THINGS TO DO
(a) According to the holiday lights photography post, where and on what date was "Holiday Lights, Shadows" made?
(b) Write the next part of the holiday lights photography post, picking up after its last sentence.

SUPPLIED TEXT
- - -

Tag Archives: canvas

Holiday Lights, Shadows

Holiday Lights, Shadows - Late afternoon light on holiday lights on a trellis casts shadows on a cloth backdrop.
Late afternoon light on holiday lights on a trellis casts shadows on a cloth backdrop.

Holiday Lights, Shadows. San Jose, California. December 28, 2011. © Copyright 2011 G Dan Mitchell – all rights reserved.

Late afternoon light on holiday lights on a trellis casts shadows on a cloth backdrop.

For some reason, each year around this time it occurs to me to simply walk out my front door and wander around making photographs more or less in my neighborhood. It is an interesting experience that I think every photographer should try. The first time I tried this locally I “saw” things that I had not noticed during decades living in the area. In addition, looking for things to photograph in what might seem like an unlikely location serves to “tune up” my ability to see, and it helps me renew my ability to look past the obvious to find different subjects and different ways to look at them.

- - -

RAW DATA
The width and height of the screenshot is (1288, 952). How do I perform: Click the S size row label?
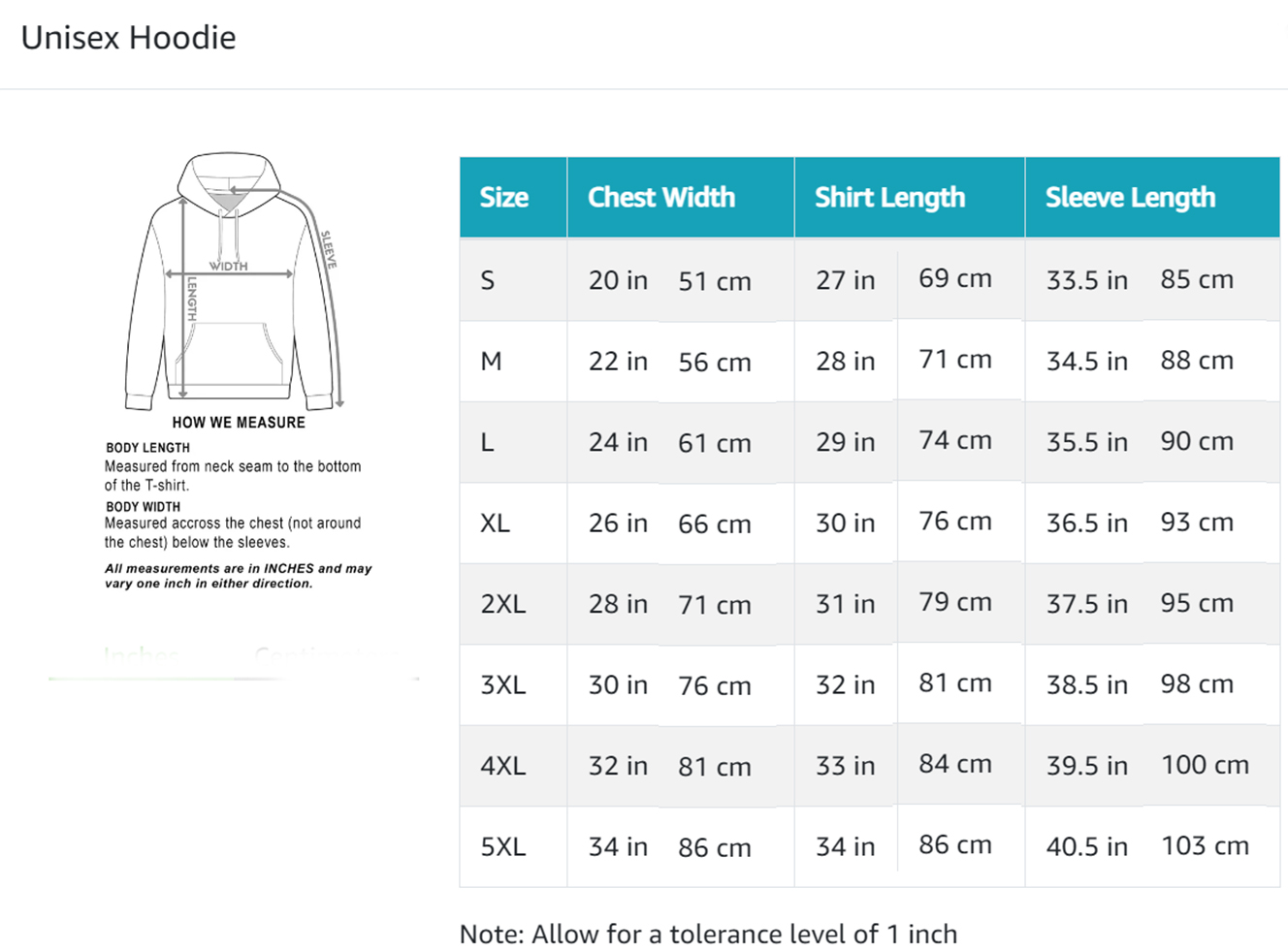(x=488, y=281)
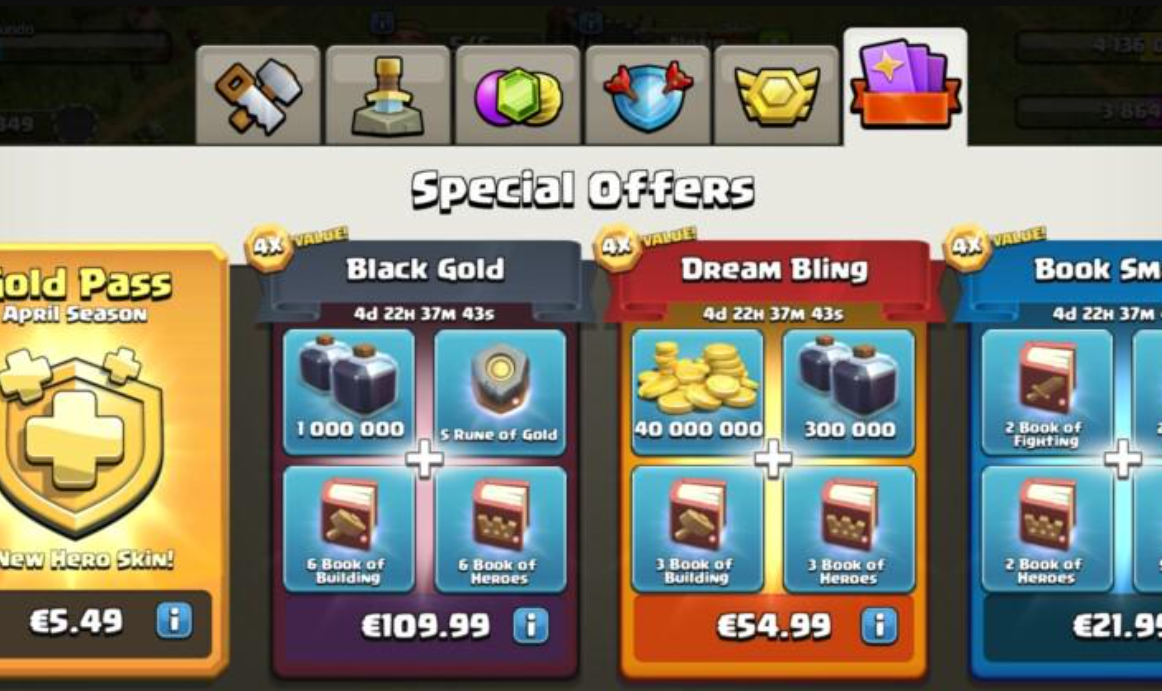Tap the 5 Rune of Gold item

pyautogui.click(x=500, y=392)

- - -

ANSWERS IN ORDER
(a) San Jose, California, on December 28, 2011.

(b)
At one point on this “photo walk,” I wandered through a parking lot behind some shops. I photographed the back of a building that had an interesting shadow from an exterior staircase and around which interior furniture was arranged… outside. Then as I walked back across the parking lot I happened to see this trellis covered with strings of holiday lights, catching the warm late-afternoon sun and casting shadows on a sheet of canvas hung behind it.

G Dan Mitchell is a California photographer whose subjects include the Pacific coast, redwood forests, central California oak/grasslands, the Sierra Nevada, California deserts, urban landscapes, night photography, and more.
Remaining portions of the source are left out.